Lorsqu’ils sont très angoissés, ils veulent aller vite comme leurs camarades et ils répondent n’importe quoi. C’est ainsi qu’ils se font gronder pour n’avoir pas écouté. En fait ils n’ont pas pris le temps de contrôler leur réponse. A ces enfants il faut demander de retenir leur première réponse ou leur dire de bien respirer avant de répondre.

 

Tout ce qui est répétitif n’est pas efficace pour l’enfant DYS et/ou TDAH, il est préférable de lui donner des exercices variés.

 

Recopier est totalement contre-indiqué et la simple copie se révèle très difficile et inutile. 

 

Pour le bien de l’enfant, il est bon que l’enseignant soit en rapport avec l’orthophoniste, l’ergothérapeute, le psychologue, etc…, qui pourront indiquer où en sont les rééducations, mais qui pourront aussi avoir besoin de l’observation de l’enseignant en classe. En effet, la relation entre les rééducateurs et l’enfant n’est pas du même ordre que celle de l’enseignant.

 

D’autre part, l’enfant est seul en rééducation et se comporte donc différemment lorsqu’il est avec des camarades. La collaboration est précieuse.  

 

Enfin l’enseignant a un rôle non négligeable auprès des parents. Il peut les aider à faire acquérir à leur enfant, des méthodes de travail qui lui sont adaptées, travail avec des fiches, avec un surligneur, etc. En effet, la lecture de quelques mots suffi à faire remonter les informations qu’il a déjà enregistrées pendant les cours. Le travail est moins fatigant, plus rapide et surtout plus productif à long terme.

 

Il faut savoir que ces enfants demandent beaucoup de temps, de disponibilité et qu’il n’est pas simple d’organiser leur suivi, Il faut qu’ils aillent tout à la fois chez l’orthophoniste, chez le psychologue, le psychomotricien, etc… et aussi qu’ils aient une activité extrascolaire valorisante.
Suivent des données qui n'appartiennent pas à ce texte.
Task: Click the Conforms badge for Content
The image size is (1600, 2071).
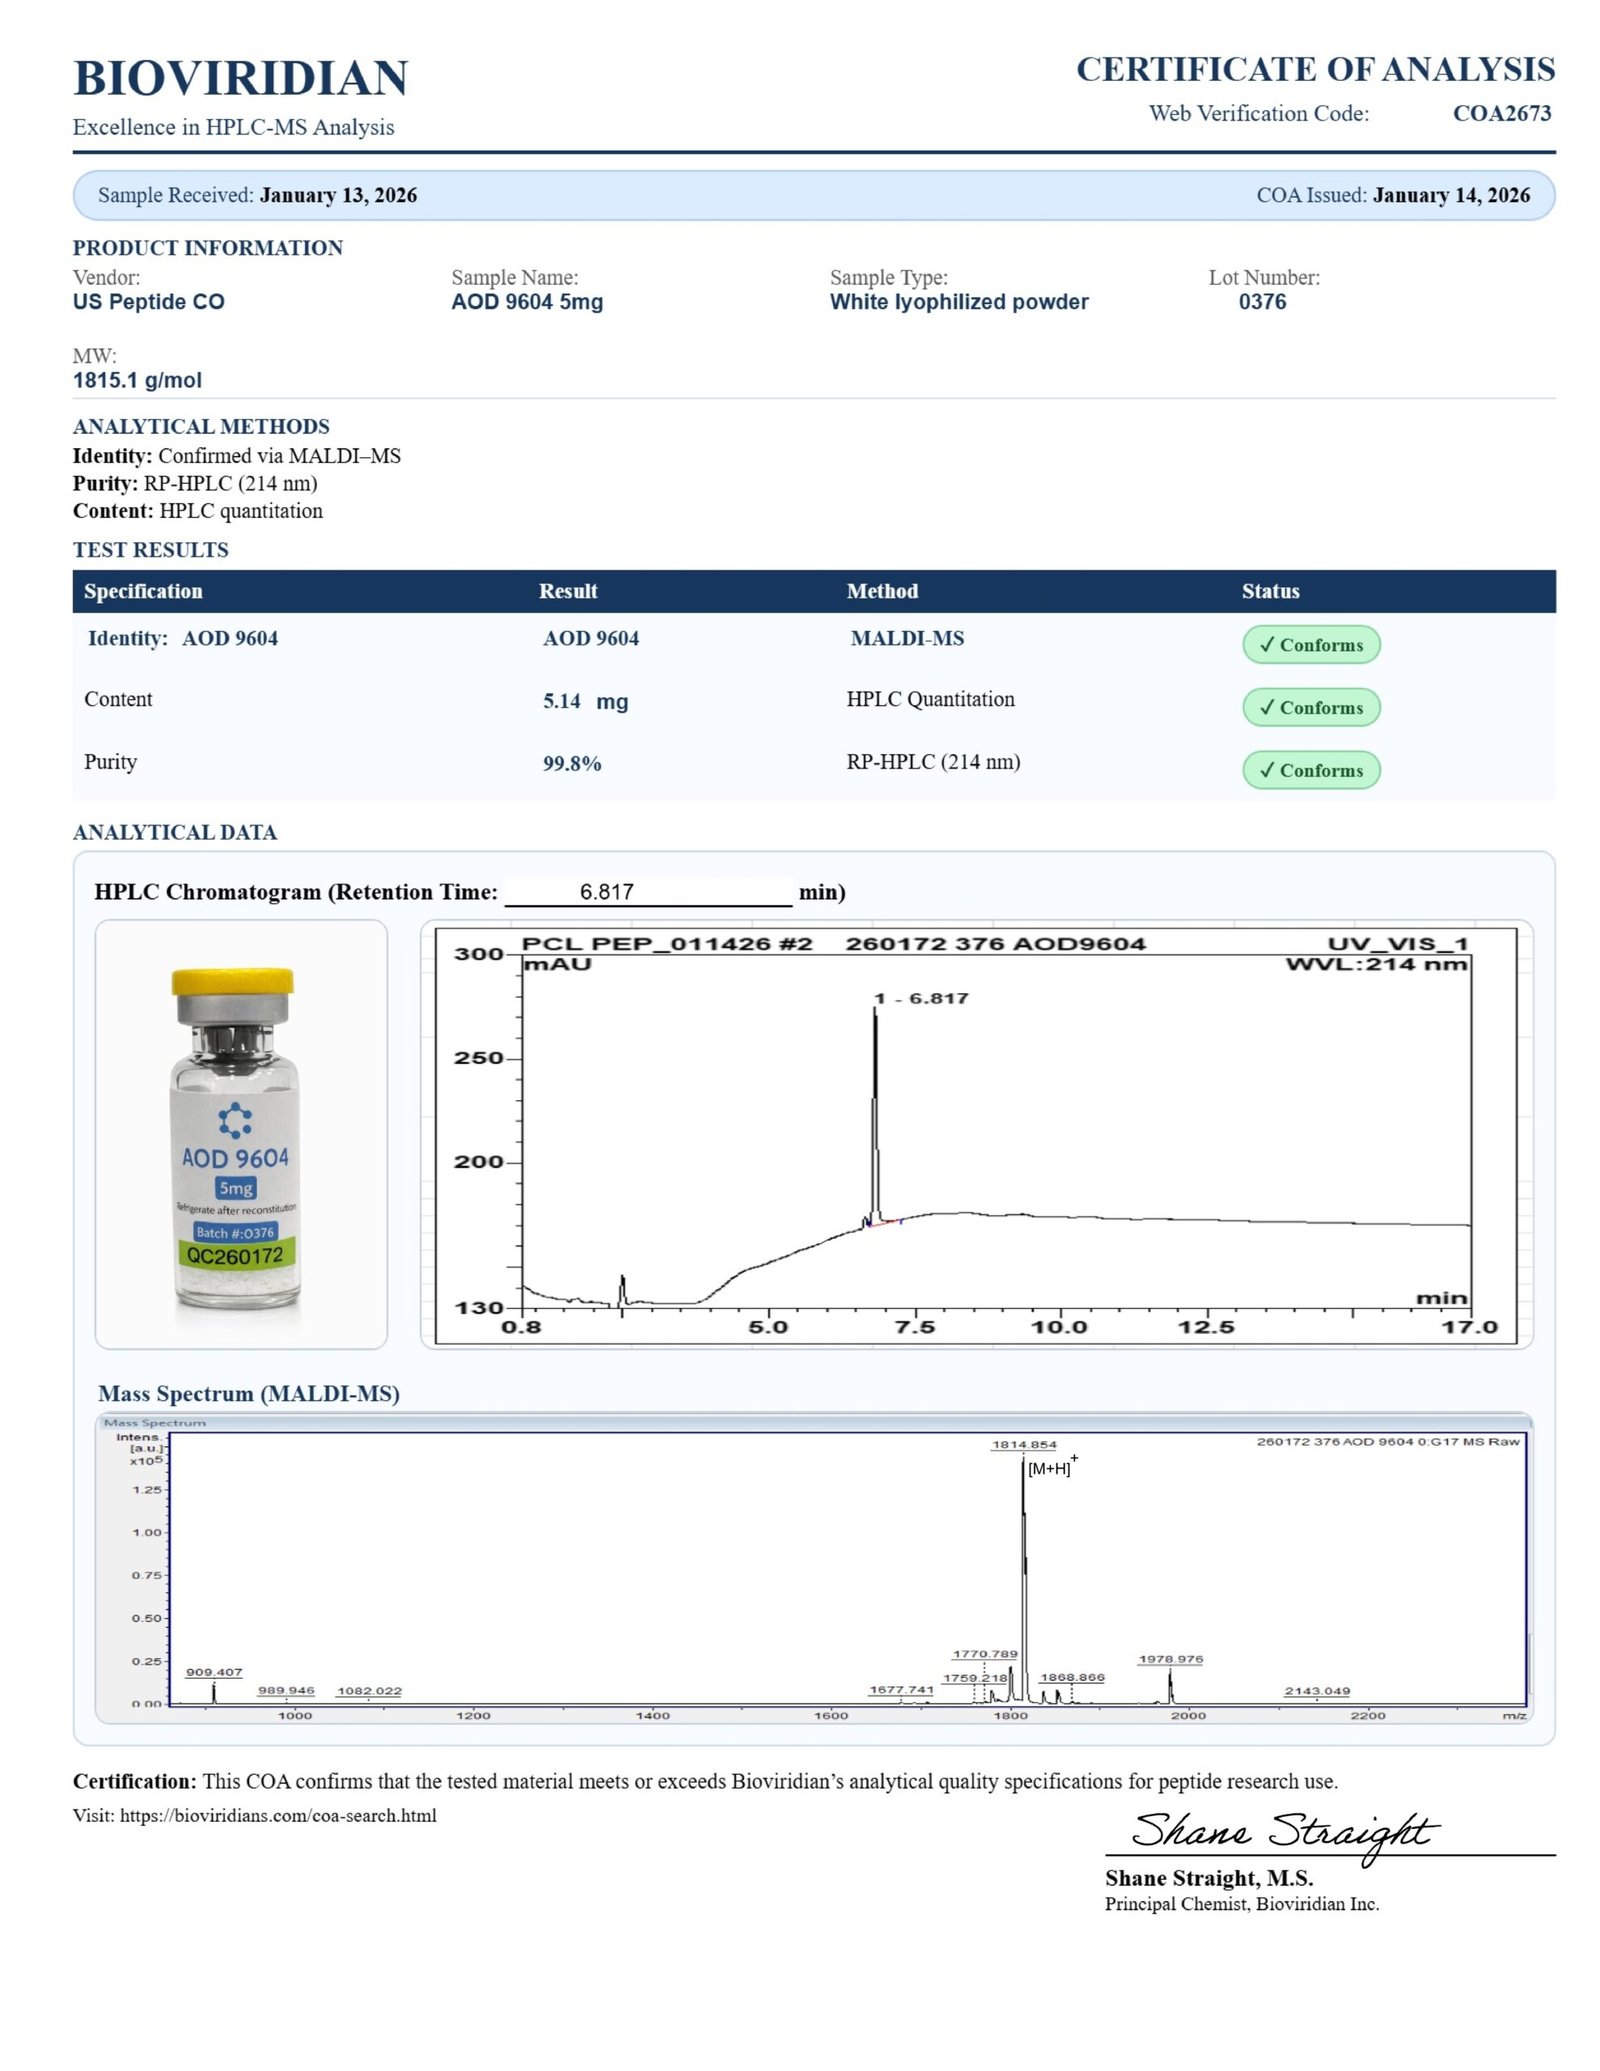Action: tap(1310, 707)
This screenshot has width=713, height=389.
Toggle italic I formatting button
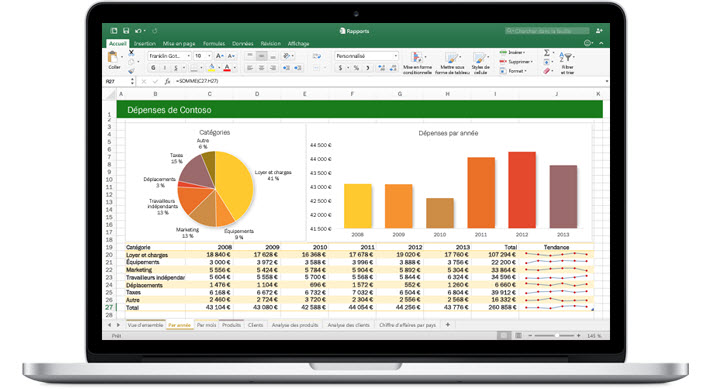coord(165,68)
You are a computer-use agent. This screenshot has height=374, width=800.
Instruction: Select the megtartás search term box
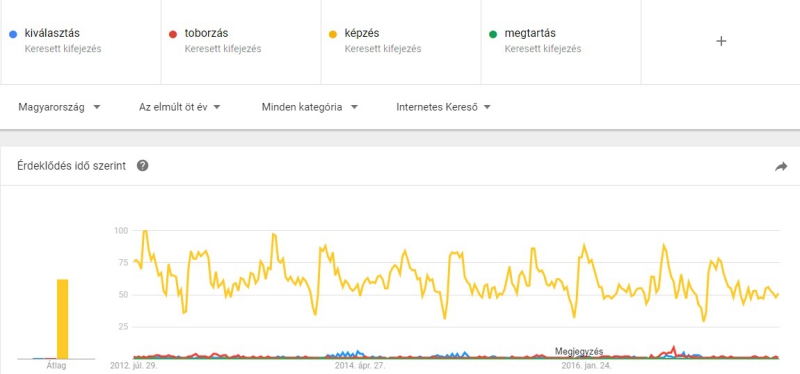click(x=561, y=42)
Il faut prévoir une partie des rééducations dans le temps scolaire et lui préparer le travail fait en classe pendant ces rééducations. Il ne peut être question de lui faire rattraper, il ne faut pas oublier qu'en rééducation, il travaille. Cette rééducation est strictement indispensable pour que l’enfant ait un accès plus facile à l’écrit. Nous sommes en retard, en France, dans la prise en charge des DYS.

 

Enfin, les enfants qui ont des parents “porteurs”, pourront franchir les obstacles de la scolarité. Mais les enfants dont les parents n’ont pas les compétences et la possibilité de faire face, sont malheureusement le plus souvent exclus du système scolaire. C’est une profonde injustice que l’on pourrait éviter, ne serait-ce qu’en appliquant ces quelques suggestions inspirées par la pratique et le bon sens.